## Source

Jay Van Bavel is an Associate Professor of Psychology and Neural Science at New York University. From neurons to social networks, Jay’s research investigates the psychology and neuroscience of implicit bias, group identity, team performance, decision-making, and public health. Dominic Packer is a Professor of Psychology at Lehigh University. Dominic’s research investigates how people’s identities affect conformity and dissent, racism and ageism, solidarity, health, and leadership.
Below, Jay and Dominic share 5 key insights from their new book, The Power of Us: Harnessing Our Shared Identities to Improve Performance, Increase Cooperation, and Promote Social Harmony. Listen to the audio version—read by Jay and Dominic themselves—in the Next Big Idea App.
1. We contain multitudes.
We are social psychologists who study how people’s identities affect how they perceive and understand the world, and how they make decisions. If we’re chatting with a stranger on a long flight, we might have them play a little game in which they complete the statement “I am ____” twenty times. Dom would say, “I am a professor, a father, a Canadian, a foodie, a bit shy, a fiction lover, etc.” while Jay would say, “I am a former hockey player, a New Yorker, a sports fan, a politics junkie, etc.”
Some of these things are individual in nature, characteristics that make us different from others. Some are relational selves, who we are in relation to specific other people, like being a parent or a child, a spouse or a friend. But a whole bunch are collective selves or social identities. Many of our most important identities are based in the groups we belong to, whether it’s our occupation, race, gender, nationality, political affiliation, or love of a sports team.
People often assume that they have a core self, a stable identity that they carry with them through the world. But as Walt Whitman famously said, “I am large, I contain multitudes.” Each of us contains many different identities that come in and out of focus at different times, often because of the social situations around us. Who I am at work is not the same as who I am with my kids, which is not the same as who I am as a fan of my local baseball team or the political identity I project online. As different identities are activated, it changes how someone perceives the world, as well as their preferences, their goals, and their decisions. Understanding that different parts of a person’s self operate at different times—and that many of those identities come from the groups they belong to—helps to make sense of a lot of human behavior that often looks irrational from an individualistic perspective.
“Each of us contains many different identities that come in and out of focus at different times.”
2. We have a readiness for solidarity.
Sylvia Rosalie Jacobson was a professor of social work at Florida State University. In September 1970, the flight she was on was hijacked taking off from Frankfurt. The Popular Front for the Liberation of Palestine commandeered the plane, and flew Sylvia and her one hundred forty-eight fellow passengers to a remote airstrip in the middle of the Jordanian desert. There they sat for several days, and conditions on the plane slowly deteriorated. The cooling system broke down. The lavatories were overwhelmed. People fell ill. It was chaotic and scary.

## Given information
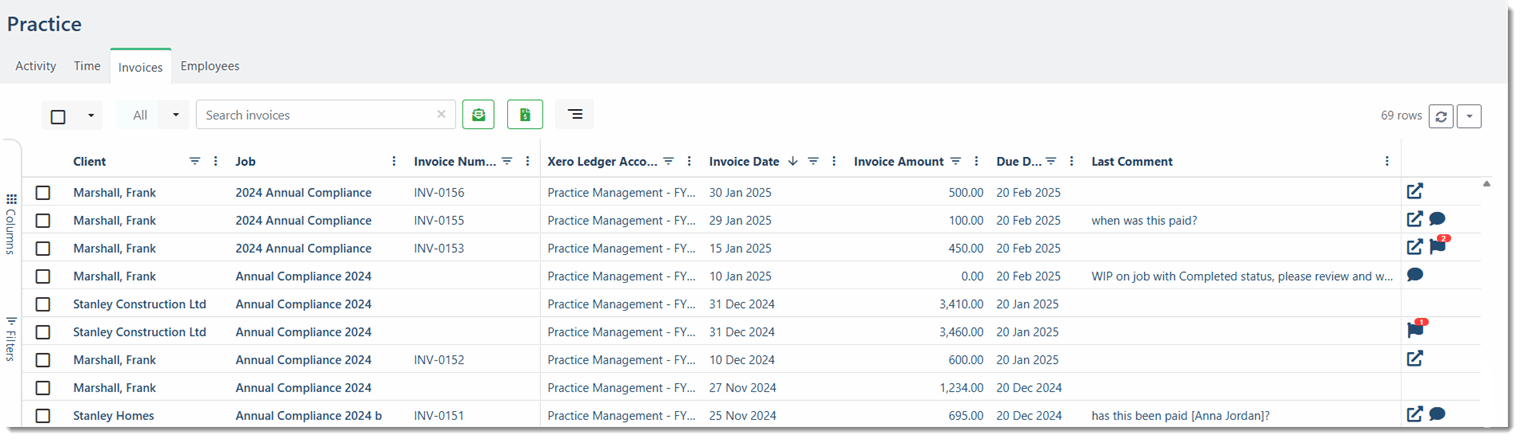Tick the checkbox for Stanley Homes row
1520x440 pixels.
pos(43,416)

## Work instructions
Copy the text on The Power of Us from "Jay Van Bavel" to "We contain multitudes.", swapping "key insights" for "core lessons". The listing has no connection to the text on The Power of Us.

## Response to the exercise
Jay Van Bavel is an Associate Professor of Psychology and Neural Science at New York University. From neurons to social networks, Jay’s research investigates the psychology and neuroscience of implicit bias, group identity, team performance, decision-making, and public health. Dominic Packer is a Professor of Psychology at Lehigh University. Dominic’s research investigates how people’s identities affect conformity and dissent, racism and ageism, solidarity, health, and leadership.
Below, Jay and Dominic share 5 core lessons from their new book, The Power of Us: Harnessing Our Shared Identities to Improve Performance, Increase Cooperation, and Promote Social Harmony. Listen to the audio version—read by Jay and Dominic themselves—in the Next Big Idea App.
1. We contain multitudes.